**GIVEN ENTRIES:**
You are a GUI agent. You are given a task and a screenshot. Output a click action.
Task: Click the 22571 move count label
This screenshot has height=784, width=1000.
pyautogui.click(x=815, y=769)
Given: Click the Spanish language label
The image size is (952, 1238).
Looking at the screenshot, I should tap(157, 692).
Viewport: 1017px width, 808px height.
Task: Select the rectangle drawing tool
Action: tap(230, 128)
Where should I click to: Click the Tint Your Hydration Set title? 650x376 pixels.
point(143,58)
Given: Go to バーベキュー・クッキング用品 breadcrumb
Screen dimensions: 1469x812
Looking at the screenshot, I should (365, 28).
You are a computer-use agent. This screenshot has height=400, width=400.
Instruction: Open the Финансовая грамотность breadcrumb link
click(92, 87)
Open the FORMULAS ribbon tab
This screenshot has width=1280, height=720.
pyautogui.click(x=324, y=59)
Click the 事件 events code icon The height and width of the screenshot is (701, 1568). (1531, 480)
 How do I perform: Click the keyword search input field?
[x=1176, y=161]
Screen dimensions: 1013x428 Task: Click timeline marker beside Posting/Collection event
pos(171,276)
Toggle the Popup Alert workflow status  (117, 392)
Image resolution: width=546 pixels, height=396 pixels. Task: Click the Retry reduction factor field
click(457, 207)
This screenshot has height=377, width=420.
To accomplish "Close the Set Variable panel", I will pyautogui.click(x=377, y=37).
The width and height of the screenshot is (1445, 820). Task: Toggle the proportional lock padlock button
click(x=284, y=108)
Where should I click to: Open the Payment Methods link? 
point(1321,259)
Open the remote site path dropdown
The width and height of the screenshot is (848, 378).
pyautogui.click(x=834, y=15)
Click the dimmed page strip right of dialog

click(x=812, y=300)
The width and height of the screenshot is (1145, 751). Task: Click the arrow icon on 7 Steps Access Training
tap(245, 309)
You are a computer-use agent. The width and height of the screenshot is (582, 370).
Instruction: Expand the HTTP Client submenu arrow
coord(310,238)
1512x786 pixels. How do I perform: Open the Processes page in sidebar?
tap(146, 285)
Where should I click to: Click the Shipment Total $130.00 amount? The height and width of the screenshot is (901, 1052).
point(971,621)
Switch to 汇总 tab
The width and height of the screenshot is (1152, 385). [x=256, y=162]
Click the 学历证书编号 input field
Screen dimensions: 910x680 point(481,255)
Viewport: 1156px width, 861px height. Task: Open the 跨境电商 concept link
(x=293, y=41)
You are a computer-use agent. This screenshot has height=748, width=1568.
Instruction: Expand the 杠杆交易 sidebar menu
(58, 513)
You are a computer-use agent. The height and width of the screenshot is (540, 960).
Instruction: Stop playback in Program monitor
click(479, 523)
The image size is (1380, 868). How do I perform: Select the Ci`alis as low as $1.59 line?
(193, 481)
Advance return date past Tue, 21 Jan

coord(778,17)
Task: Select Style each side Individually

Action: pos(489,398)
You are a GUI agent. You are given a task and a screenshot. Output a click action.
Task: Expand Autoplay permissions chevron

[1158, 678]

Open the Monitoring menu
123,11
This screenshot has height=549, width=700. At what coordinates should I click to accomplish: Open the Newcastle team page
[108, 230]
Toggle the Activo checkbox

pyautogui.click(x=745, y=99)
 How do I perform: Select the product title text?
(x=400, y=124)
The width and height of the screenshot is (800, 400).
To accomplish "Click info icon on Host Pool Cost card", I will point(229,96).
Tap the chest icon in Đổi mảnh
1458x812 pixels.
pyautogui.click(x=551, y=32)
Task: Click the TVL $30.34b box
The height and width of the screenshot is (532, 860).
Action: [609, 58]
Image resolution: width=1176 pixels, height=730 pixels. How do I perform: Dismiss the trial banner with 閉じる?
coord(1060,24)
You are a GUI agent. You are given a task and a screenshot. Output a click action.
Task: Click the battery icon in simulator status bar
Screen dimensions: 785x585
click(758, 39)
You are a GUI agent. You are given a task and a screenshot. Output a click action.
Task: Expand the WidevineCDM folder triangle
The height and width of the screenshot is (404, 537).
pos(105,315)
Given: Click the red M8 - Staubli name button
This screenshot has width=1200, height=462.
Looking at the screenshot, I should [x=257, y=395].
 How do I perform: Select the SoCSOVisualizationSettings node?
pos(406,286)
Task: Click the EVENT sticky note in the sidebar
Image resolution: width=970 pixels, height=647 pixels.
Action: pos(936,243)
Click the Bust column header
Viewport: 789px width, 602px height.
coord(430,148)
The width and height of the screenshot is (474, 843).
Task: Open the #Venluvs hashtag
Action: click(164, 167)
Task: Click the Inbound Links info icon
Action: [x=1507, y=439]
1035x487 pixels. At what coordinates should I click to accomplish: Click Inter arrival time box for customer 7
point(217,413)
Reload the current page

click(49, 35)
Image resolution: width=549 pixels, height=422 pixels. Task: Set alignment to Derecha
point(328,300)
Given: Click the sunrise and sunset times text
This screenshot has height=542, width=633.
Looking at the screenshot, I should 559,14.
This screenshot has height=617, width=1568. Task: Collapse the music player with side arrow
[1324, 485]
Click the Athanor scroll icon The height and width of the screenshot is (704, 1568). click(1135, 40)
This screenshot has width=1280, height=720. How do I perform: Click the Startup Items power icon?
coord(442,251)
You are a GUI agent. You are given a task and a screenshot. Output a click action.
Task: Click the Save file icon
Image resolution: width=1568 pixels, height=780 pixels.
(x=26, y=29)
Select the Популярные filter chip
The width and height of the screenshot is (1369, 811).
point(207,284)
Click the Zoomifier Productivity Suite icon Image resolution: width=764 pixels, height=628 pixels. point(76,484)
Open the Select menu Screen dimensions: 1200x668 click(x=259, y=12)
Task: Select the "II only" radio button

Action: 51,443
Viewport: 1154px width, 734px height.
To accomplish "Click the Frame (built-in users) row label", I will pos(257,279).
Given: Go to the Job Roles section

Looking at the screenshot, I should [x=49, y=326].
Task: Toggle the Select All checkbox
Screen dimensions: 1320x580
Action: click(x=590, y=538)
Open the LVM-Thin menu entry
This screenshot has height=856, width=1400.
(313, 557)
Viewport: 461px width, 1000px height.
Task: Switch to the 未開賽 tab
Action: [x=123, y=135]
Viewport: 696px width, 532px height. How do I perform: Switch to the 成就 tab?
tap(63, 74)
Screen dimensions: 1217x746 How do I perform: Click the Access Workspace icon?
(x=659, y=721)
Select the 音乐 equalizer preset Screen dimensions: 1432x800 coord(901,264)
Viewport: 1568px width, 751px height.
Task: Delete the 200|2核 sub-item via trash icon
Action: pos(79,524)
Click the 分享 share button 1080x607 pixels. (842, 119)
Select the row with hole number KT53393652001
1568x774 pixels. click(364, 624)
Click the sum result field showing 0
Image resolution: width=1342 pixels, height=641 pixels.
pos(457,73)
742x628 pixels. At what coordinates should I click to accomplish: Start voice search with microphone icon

**INSTRUCTIONS FOR THE TASK:** Each line above that contains the word "status" must be copied.

**SOLUTION TO THIS EXERCISE:**
Toggle the Popup Alert workflow status  (117, 392)
Task: Click the battery icon in simulator status bar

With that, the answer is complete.